A equipe de Sâmia, contudo, publicou em suas redes sociais um artigo intitulado “Raiva popular em Cuba”, em que, ao contrário da maioria das figuras da esquerda, trouxe algumas críticas ao regime cubano. O artigo fala sobre os “problemas internos do país e as contradições atuais da revolução”.
“O bloqueio dos EUA representa uma parte importante dessa crise, não há dúvidas. Mas é um erro atribuir o problema exclusivamente ao bloqueio. Parte da esquerda brasileira comete esse erro reiteradamente e não examina as contradições internas da sociedade cubana. A longevidade da revolução só pode ser explicada pela sua fortaleza interna. Recusar a ver as fissuras internas é também uma forma de negacionismo”, diz um dos trechos.

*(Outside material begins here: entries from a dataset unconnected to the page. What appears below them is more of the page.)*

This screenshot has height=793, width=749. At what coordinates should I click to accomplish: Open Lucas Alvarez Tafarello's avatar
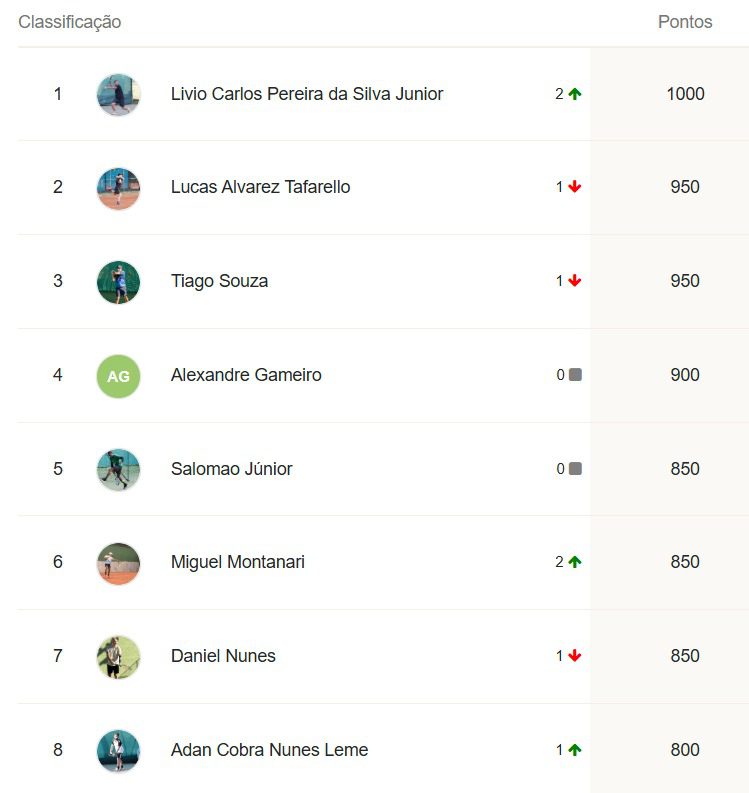click(x=118, y=188)
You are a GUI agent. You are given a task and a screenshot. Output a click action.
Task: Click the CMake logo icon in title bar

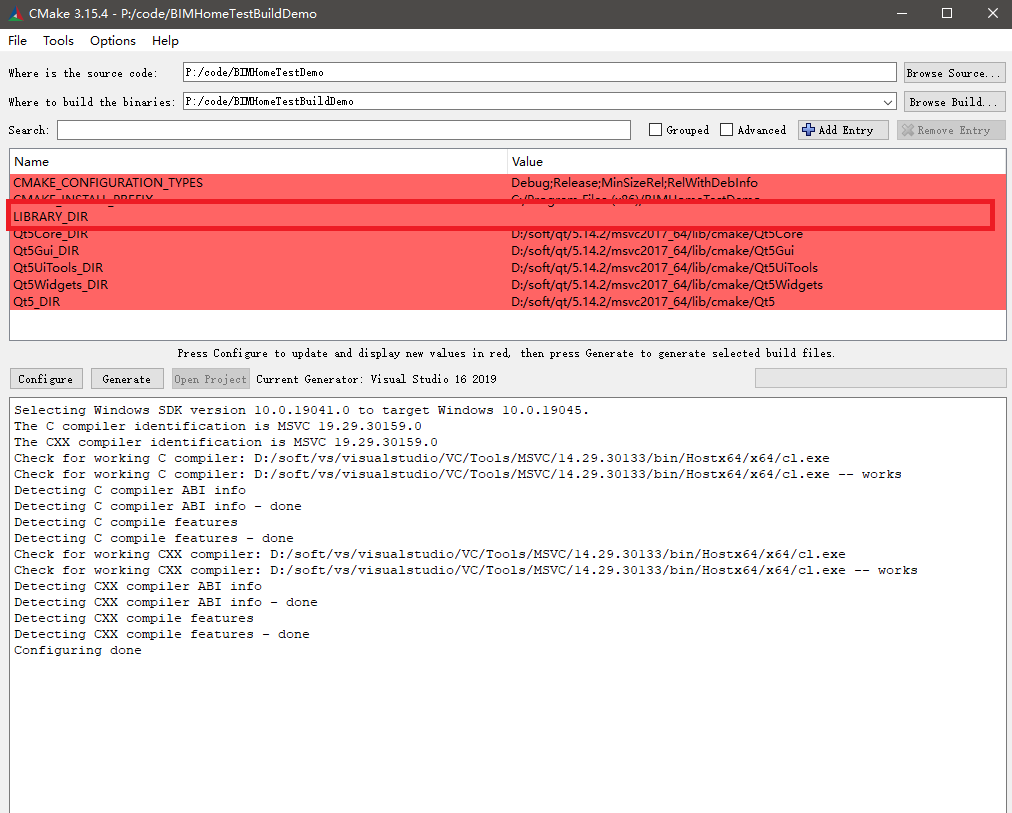pyautogui.click(x=13, y=13)
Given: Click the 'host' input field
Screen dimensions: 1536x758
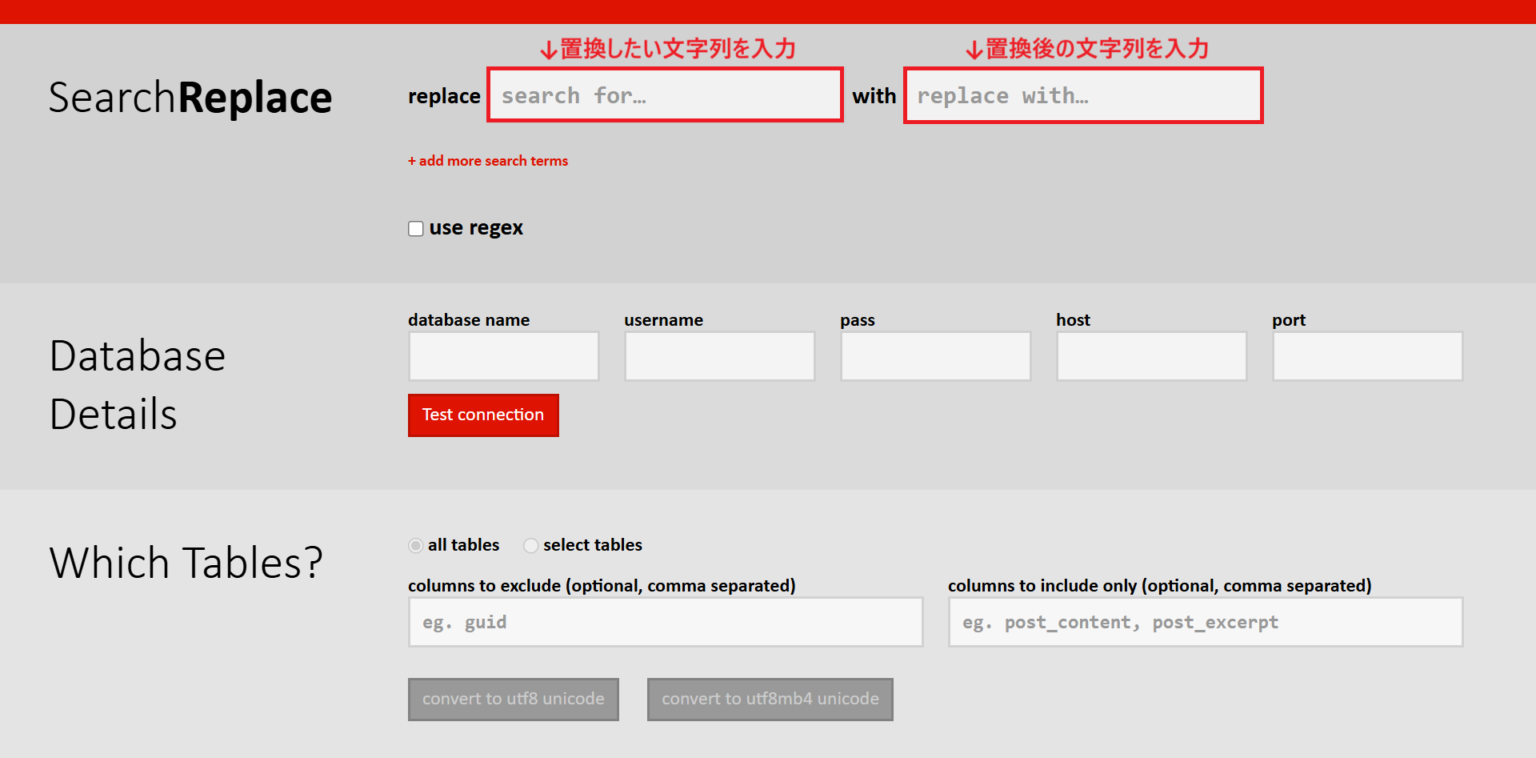Looking at the screenshot, I should [x=1151, y=356].
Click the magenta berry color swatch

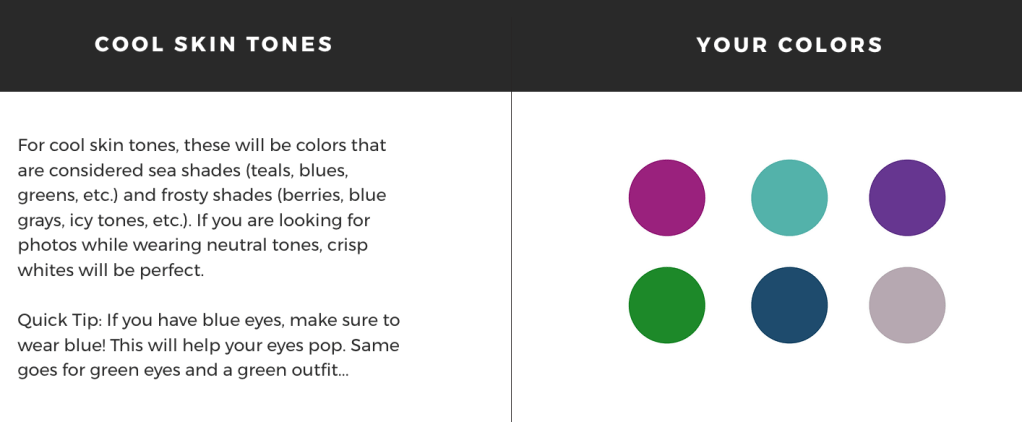click(x=666, y=198)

“A população cubana tem legitimidade de protestar. Ao perceber que suas demandas e insatisfações não são escutadas pelo governo, que os espaços de diálogo entre Partido e sociedade não são mais tão eficazes como antes, ou mesmo desapareceram, a população pode, eventualmente, ir às ruas com raiva”, afirma em outro, referenciando críticas internas, como o manifesto 27N, ao final de 2020, que assinado por 300 trabalhadores da cultura, demandou mais canais de poder de decisão política e maior liberdade de expressão.

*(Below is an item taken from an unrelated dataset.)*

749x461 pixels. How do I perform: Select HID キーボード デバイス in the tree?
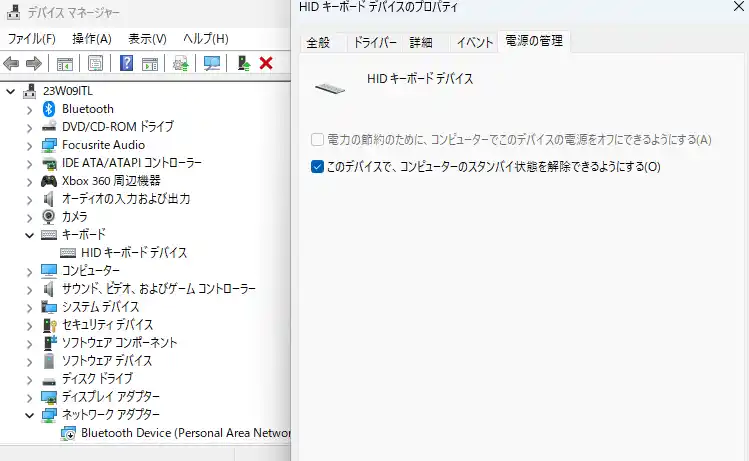tap(134, 253)
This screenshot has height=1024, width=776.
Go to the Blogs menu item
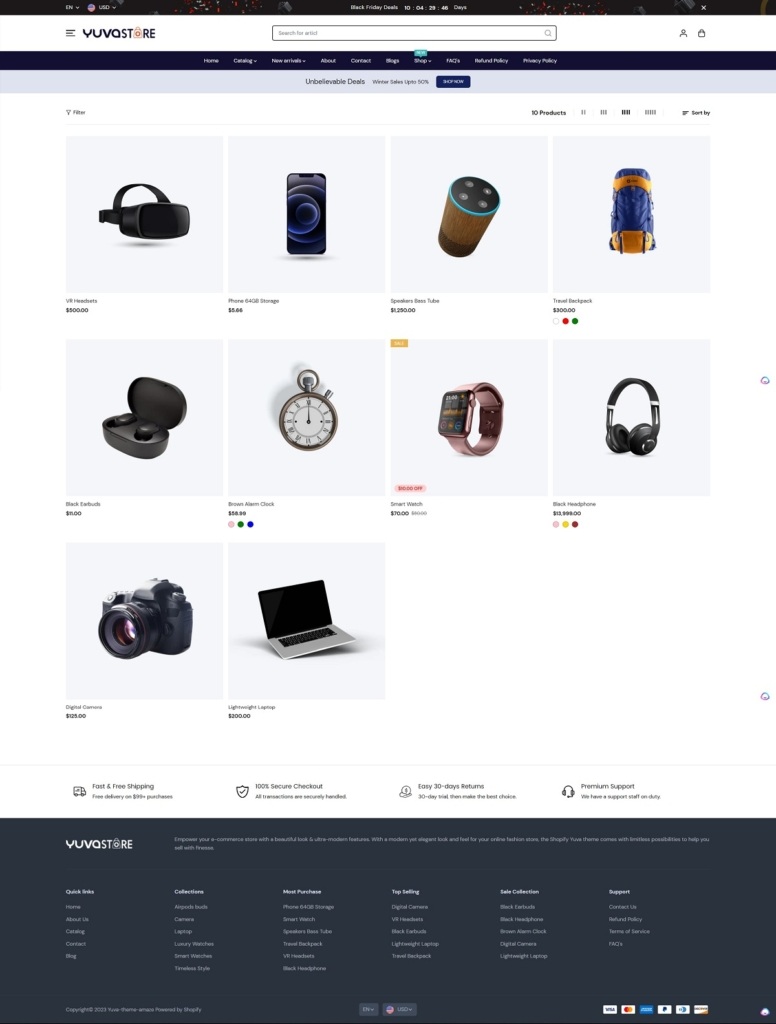[393, 61]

Em outros trechos, no entanto, cai na velha narrativa de esquerda, afirmando que “o imperialismo vai “cumprir seu papel” e cubano-americanos de Miami vão tentar se apropriar do sentimento das ruas de 11/07.
O texto compartilhado pela equipe da deputada critica ainda as reformas econômicas de Raúl Castro por ter facilitado “a criação de negócios por conta própria individuais, que cresceram de 50 mil para mais de 500 mil entre 2010 a 2020”. Na opinião deste, “uma economia que cresce com negócios privados e não com cooperativas estimula uma subjetividade individualista, que a revolução cubana (notadamente Che Guevara e Fidel Castro) batalharam para combater.”
Cenas de defesa explícita da ditadura
Procurada, Jandira Feghali (PCdoB-RJ) não respondeu à tentativa de contato, mas compartilhou a nota do PCdoB em solidariedade a Cuba, que também condenou o bloqueio comercial.
“O povo cubano vem enfrentando uma nova onda reacionária golpista. (...) irrompe na mídia ocidental uma série coordenada de imagens que tentam projetar para o mundo a ideia de que uma grande revolta popular estaria em curso. O mundo inteiro sabe que a situação em Cuba é de resistência e justamente porque o seu governo há seis décadas não se rende ao imperialismo e é punido por um criminoso bloqueio econômico que trava suas possibilidades de desenvolvimento. O Partido Comunista do Brasil, sua direção e sua militância, mais uma vez se coloca ao lado do povo cubano e sua defesa da Revolução. Rendemos homenagens às suas conquistas, sua resiliência e sua importância histórica para os avanços populares na América Latina.”
Já o PT fez um comunicado a partir de sua Comissão Executiva Nacional “de apoio ao povo e ao governo de Cuba”, criticando o bloqueio comercial.
“[...] O PT condena os que – a exemplo do governo estadunidense – falam em “ajuda humanitária” ao mesmo tempo que mantém o bloqueio e aprovam recursos financeiros para grupos de oposição. O PT reafirma sua condenação irrestrita ao bloqueio e exige seu levantamento imediato por questões humanitárias, de respeito às leis internacionais e ao direito inalienável dos povos por sua soberania e autodeterminação.”
Procurada, a presidente do PT Gleisi Hoffmann não respondeu à tentativa de contato, mas mais tarde, em sua conta no Twitter, compartilhou o comunicado do partido.
Apoio à Venezuela
Os apoios de filiações partidárias e alguns de seus mais notáveis nomes ao regime socialista cubano contrasta com o que ocorreu há apenas um mês, quando páginas de esquerda em redes sociais criaram memes para ironizar a fala da atriz Juliana Paes, que afirmou temer “a ameaça comunista” ao criticar extremismos políticos no Brasil.
Durante a campanha de Fernando Haddad à presidência em 2018, o PT excluiu de seu site oficial publicações de apoio ao regime chavista na Venezuela, e apenas três meses depois a presidente do partido, Gleisi Hoffmann, prestigiou Nicolás Maduro, mesmo após eleição ser condenada por diversos órgãos internacionais diante das evidências de fraude.